**** Stored data

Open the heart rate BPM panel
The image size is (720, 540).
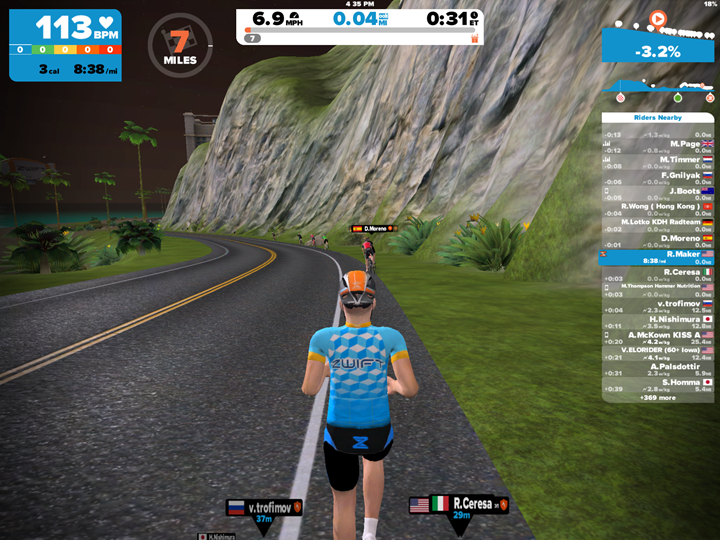click(65, 45)
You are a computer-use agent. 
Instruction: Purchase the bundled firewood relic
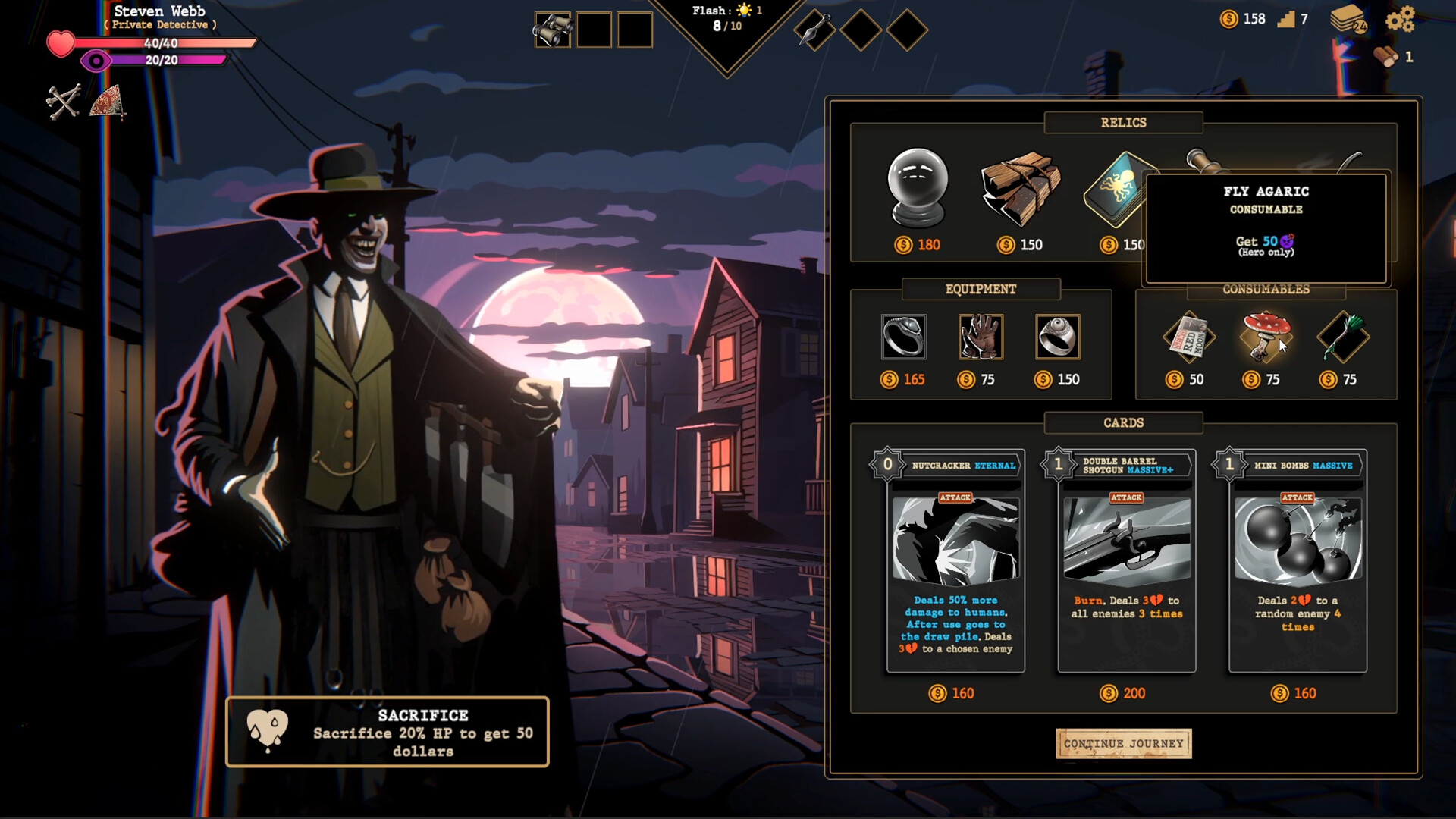[1020, 188]
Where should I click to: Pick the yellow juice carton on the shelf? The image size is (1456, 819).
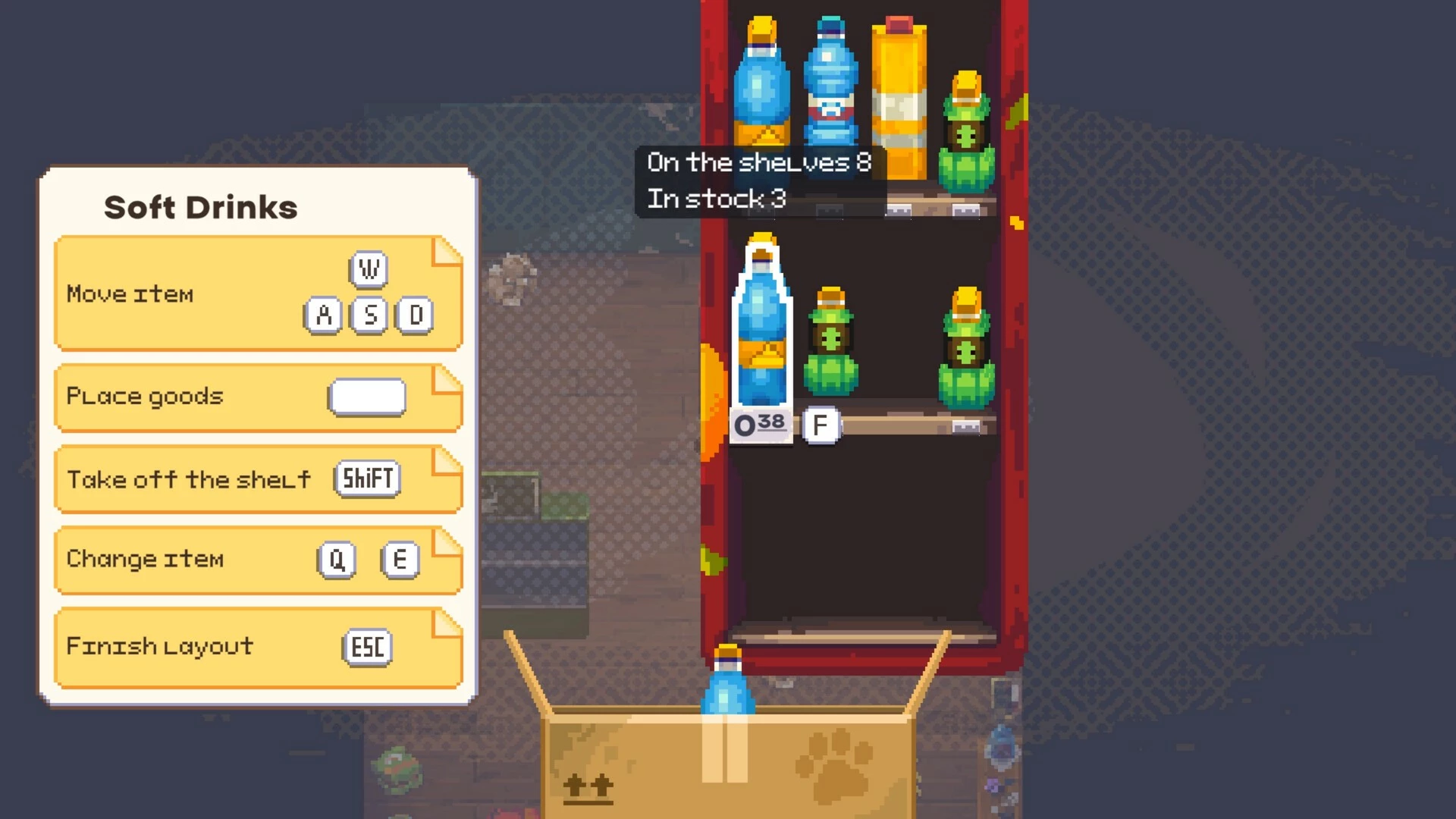coord(899,99)
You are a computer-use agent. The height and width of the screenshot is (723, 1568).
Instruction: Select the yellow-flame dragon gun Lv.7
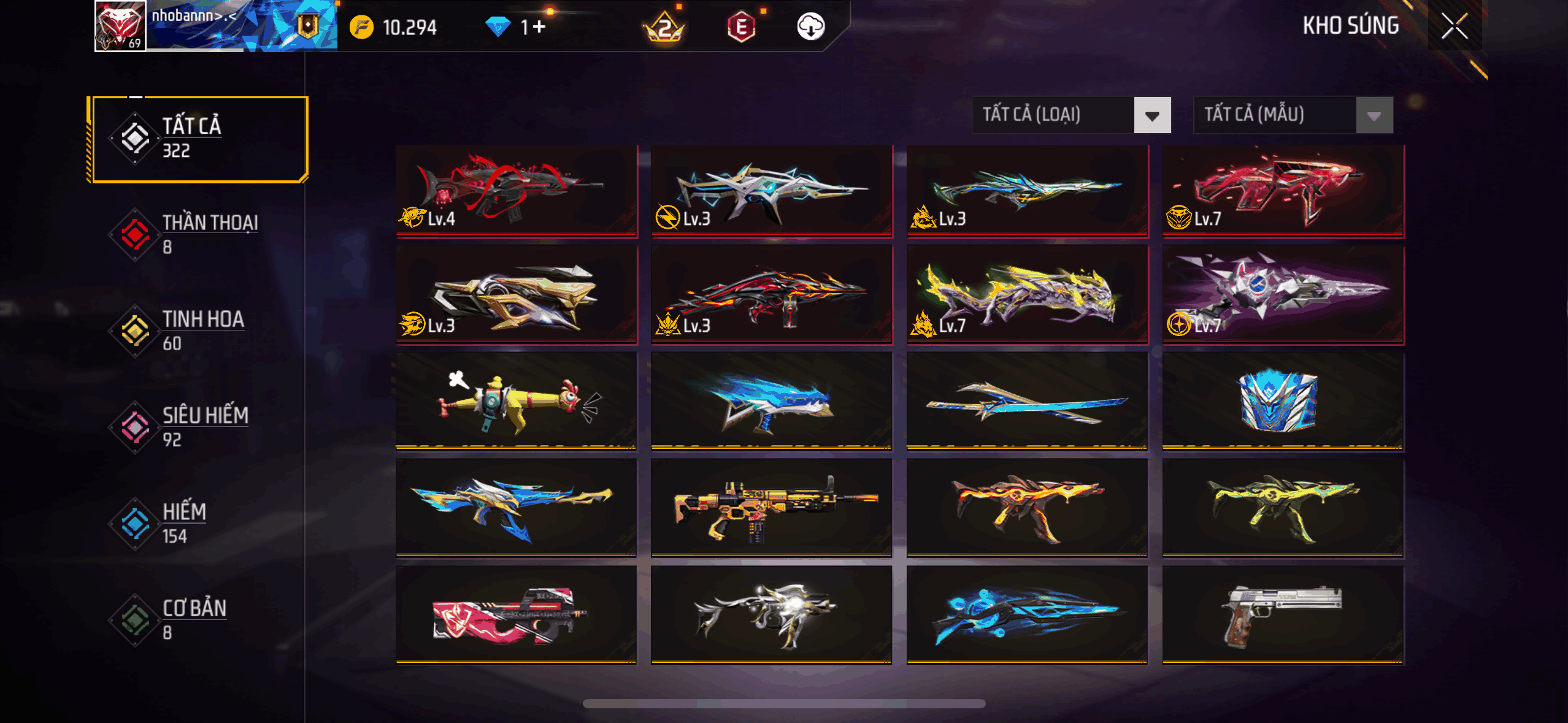pos(1027,294)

********

#### Stated task
Reproduce every line of the records above verbatim, omitting the pictures.

#### Solution
Open the heart rate BPM panel
The image size is (720, 540).
click(65, 45)
You are a computer-use agent. 
Instruction: Purchase the bundled firewood relic
[1020, 188]
Where should I click to: Pick the yellow juice carton on the shelf? The image size is (1456, 819).
coord(899,99)
You are a computer-use agent. The height and width of the screenshot is (723, 1568).
Instruction: Select the yellow-flame dragon gun Lv.7
pos(1027,294)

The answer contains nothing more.